• TASK DIRECTIONS: The reply is to be an exact repetition of the entries that follow, with each picture left out.

• Pixel coordinate grounding data:

————

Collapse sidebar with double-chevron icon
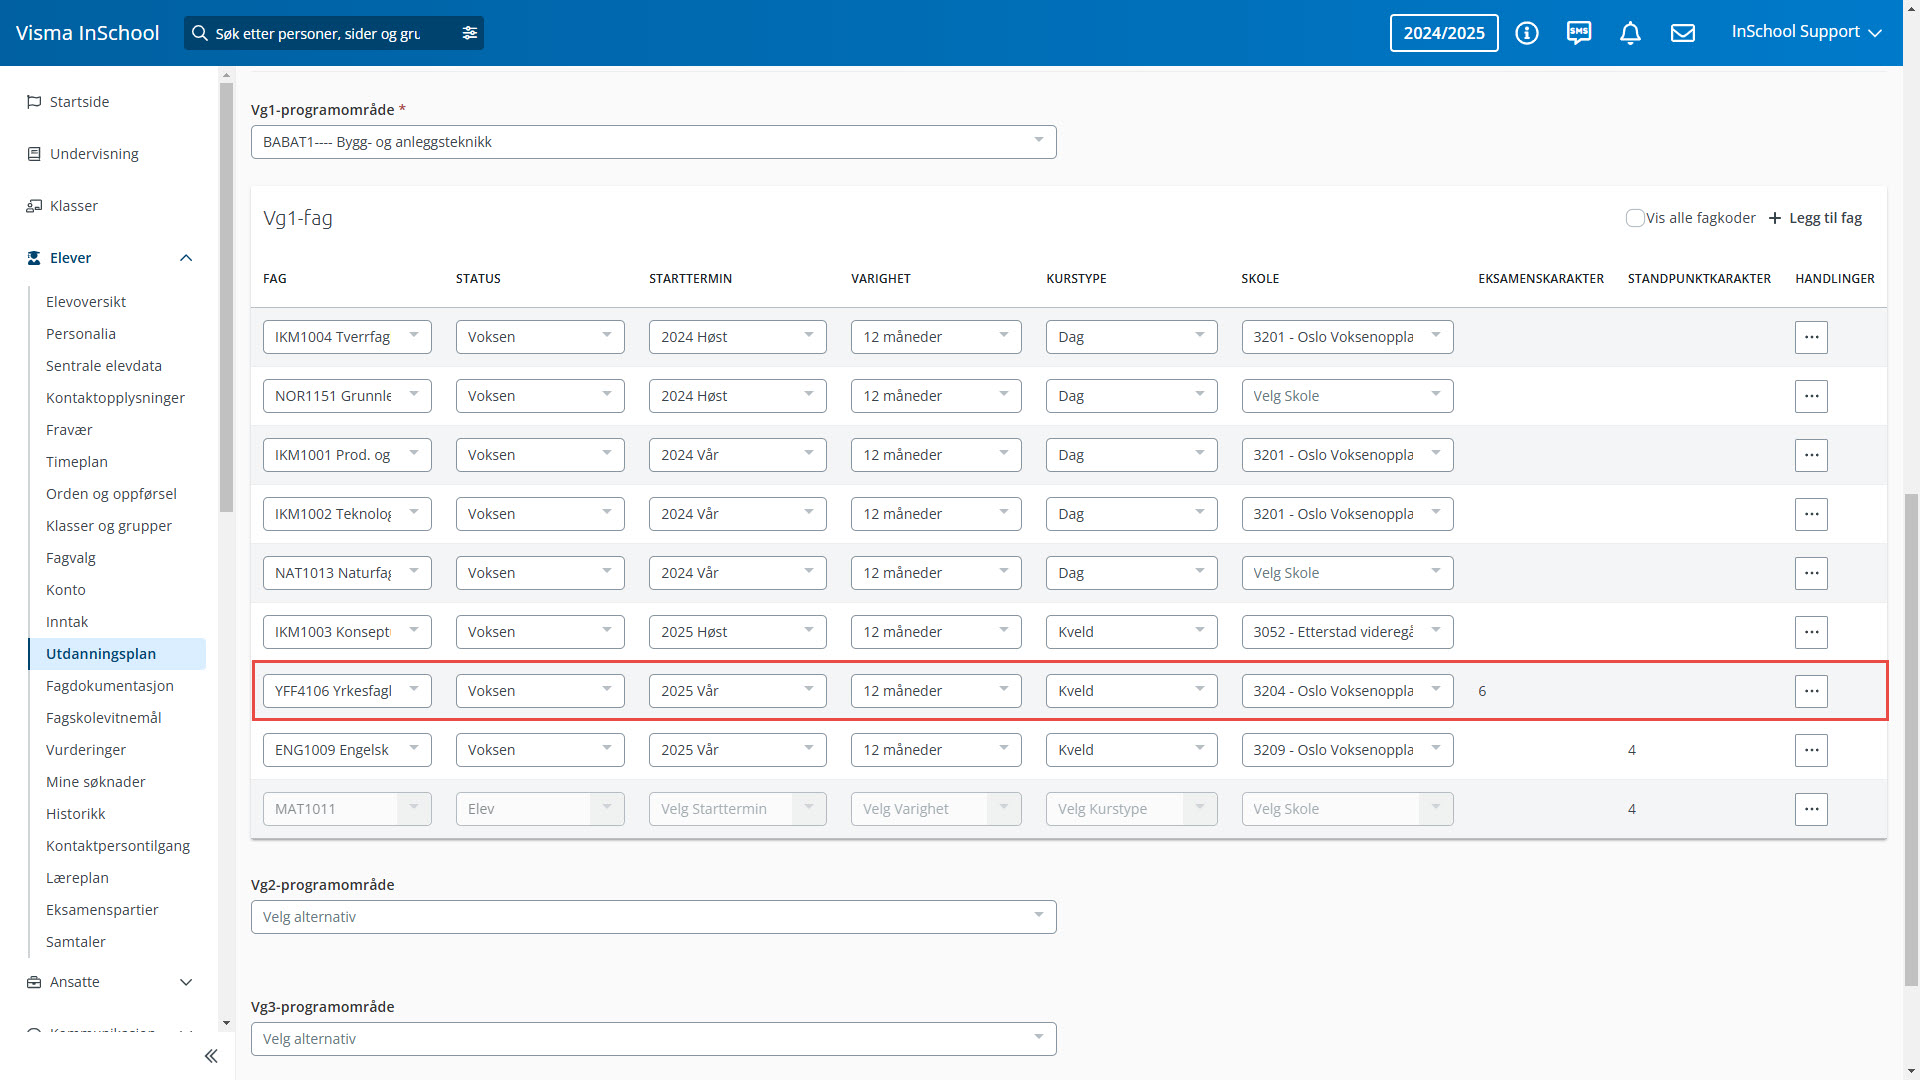 tap(211, 1056)
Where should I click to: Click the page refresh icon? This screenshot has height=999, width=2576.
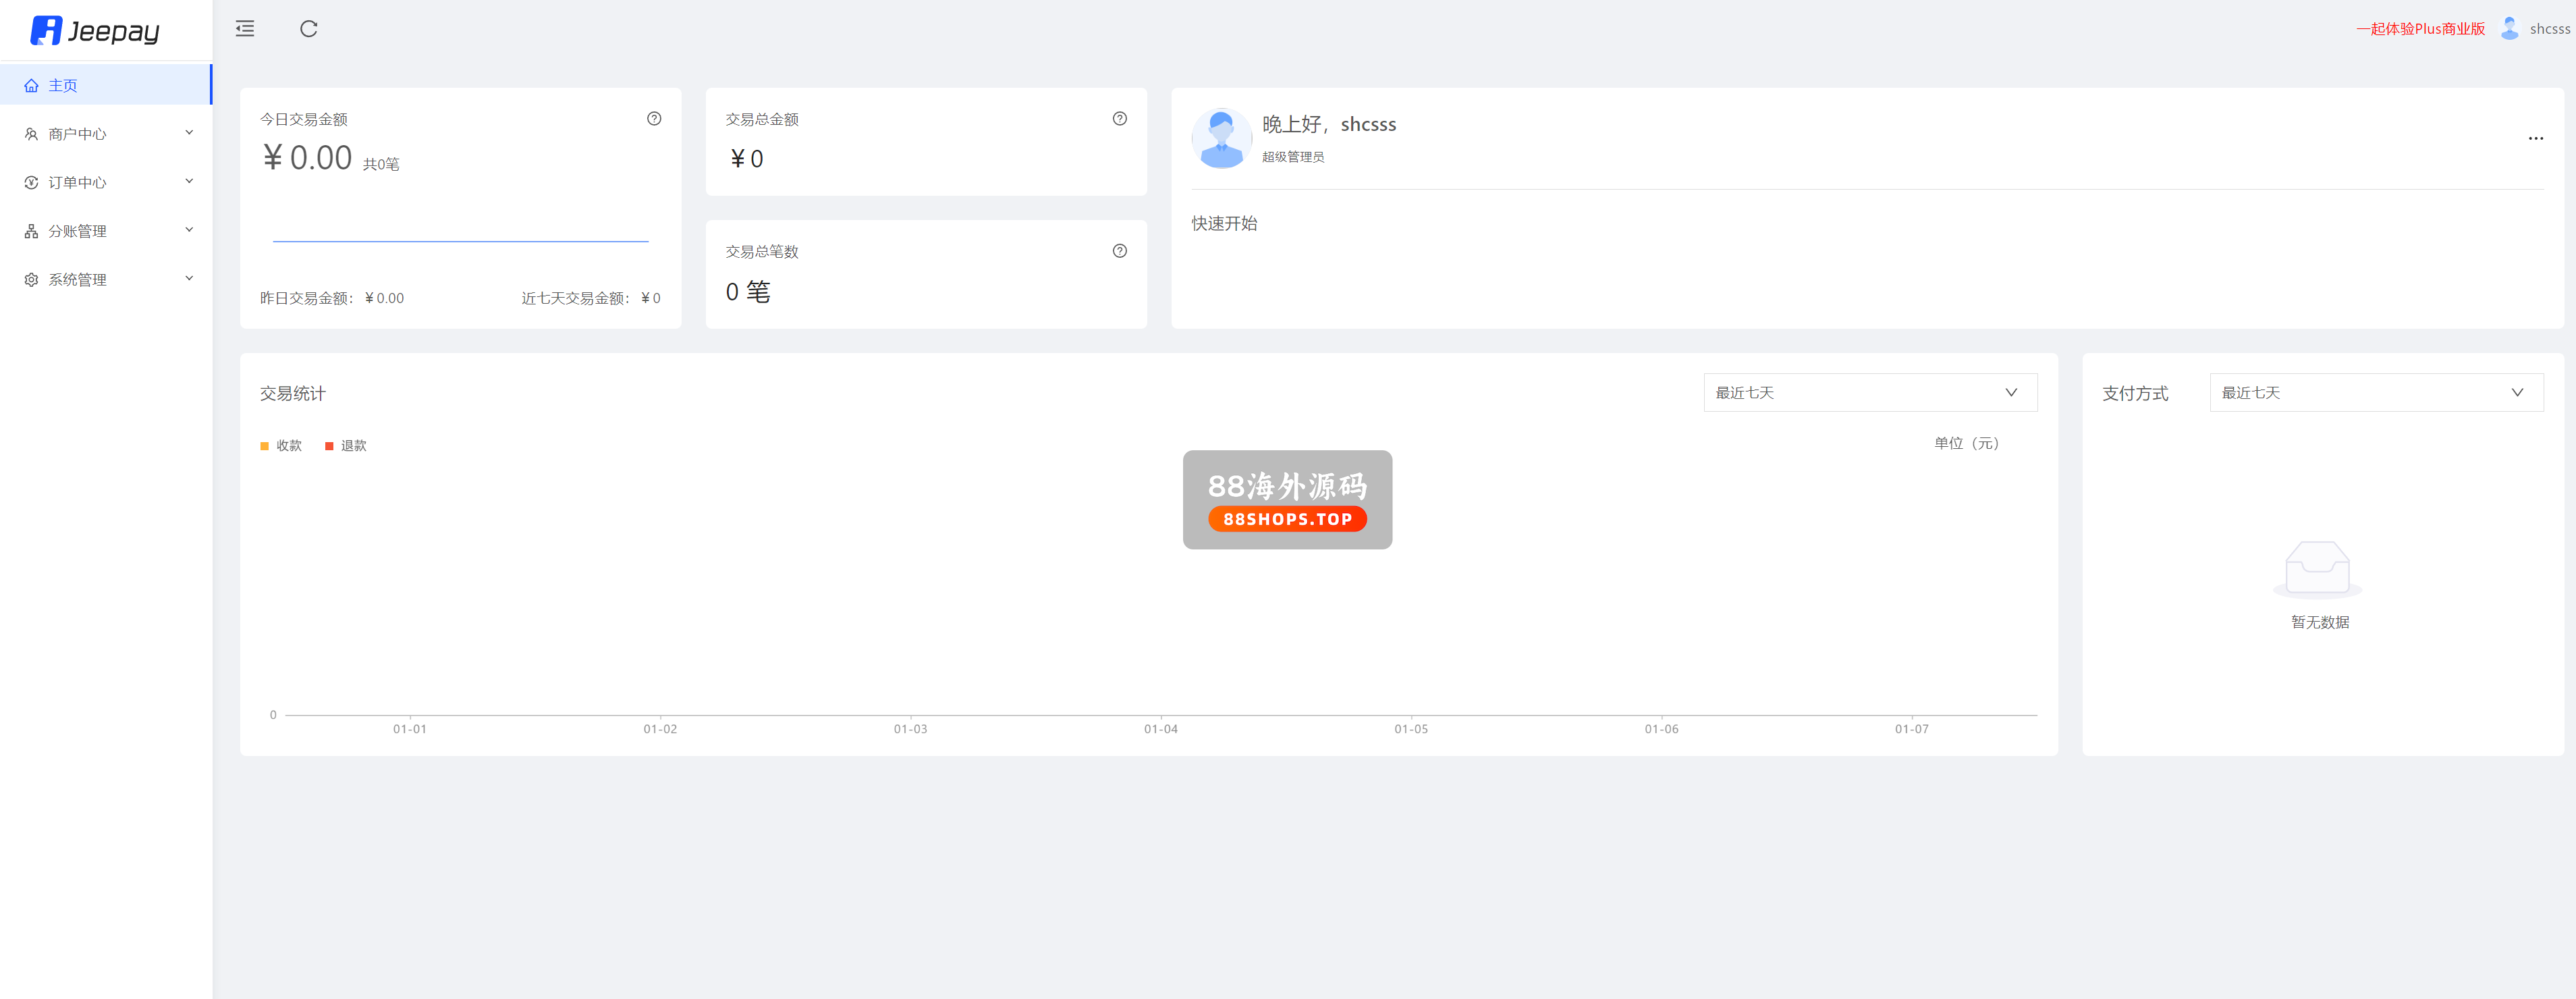click(x=309, y=29)
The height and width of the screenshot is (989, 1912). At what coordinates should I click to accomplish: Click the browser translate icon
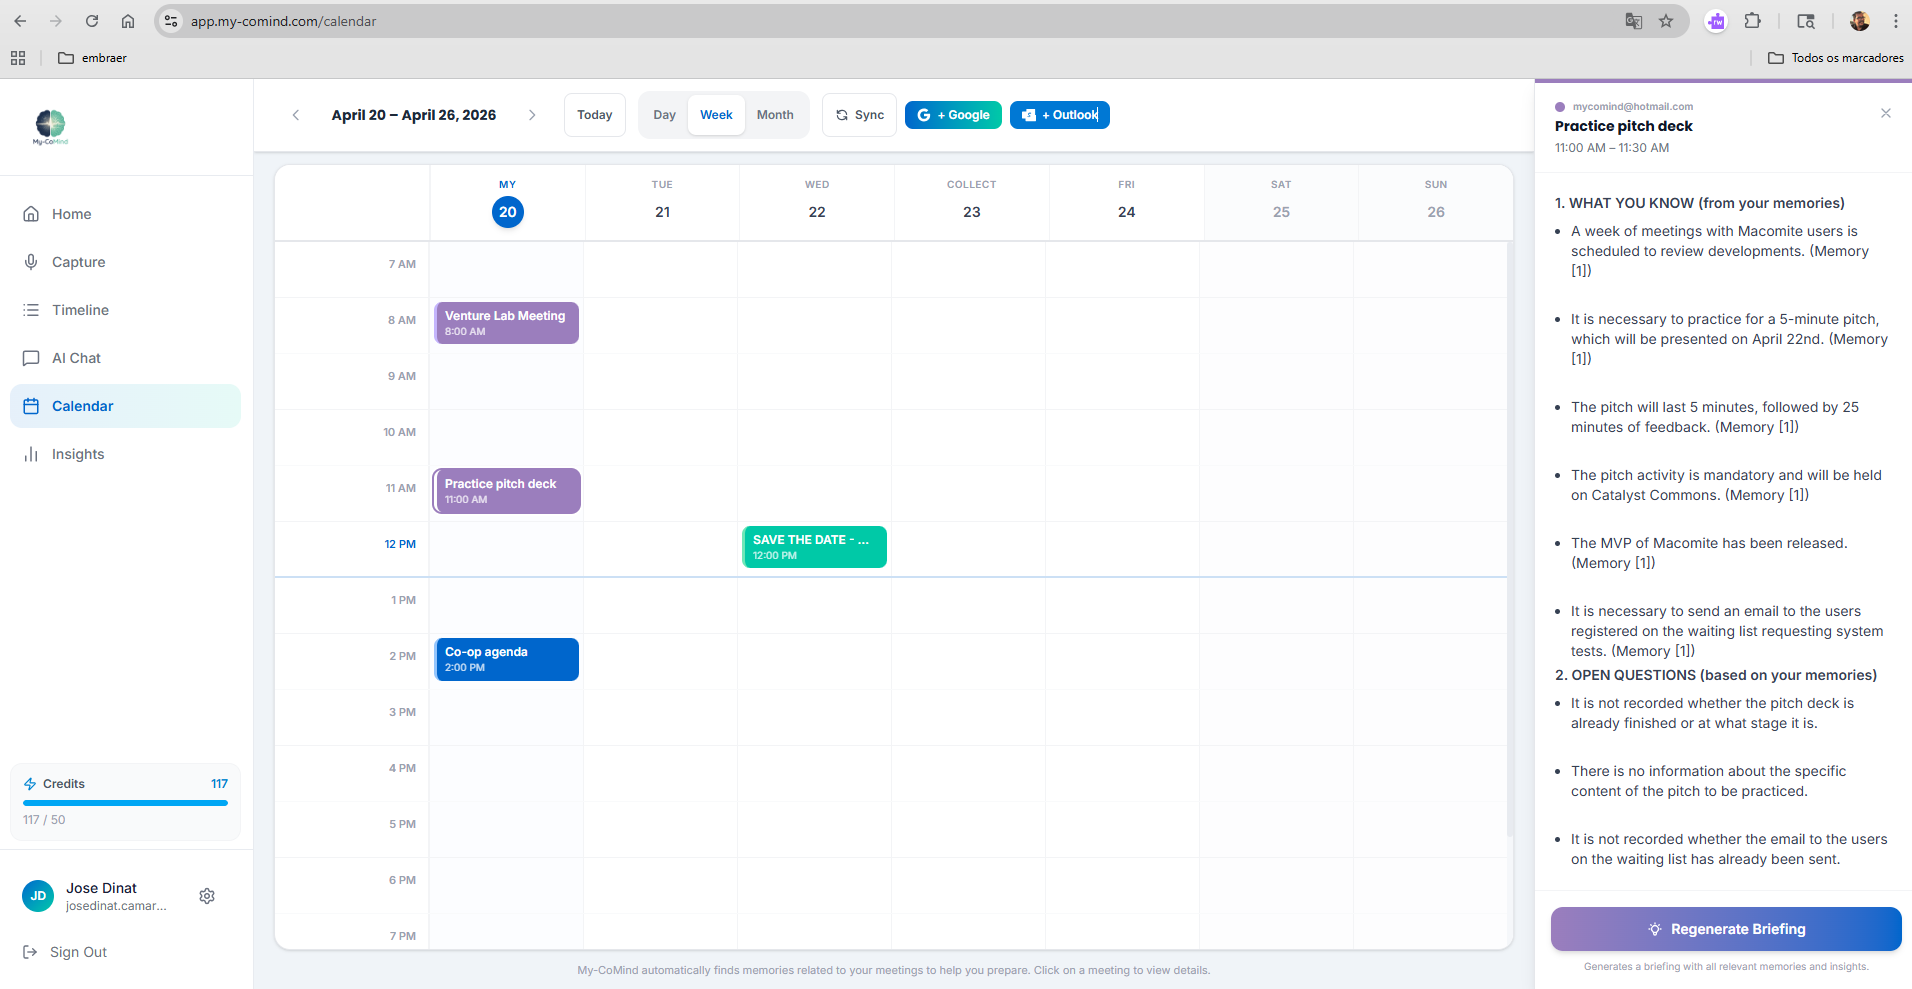click(1634, 21)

————

• EXERCISE SOLUTION:
Collapse sidebar with double-chevron icon
 tap(211, 1056)
Where should I click to: Click the page refresh icon? This screenshot has height=999, width=2576.
click(x=309, y=29)
The height and width of the screenshot is (989, 1912). At what coordinates should I click to accomplish: Click the browser translate icon
click(1634, 21)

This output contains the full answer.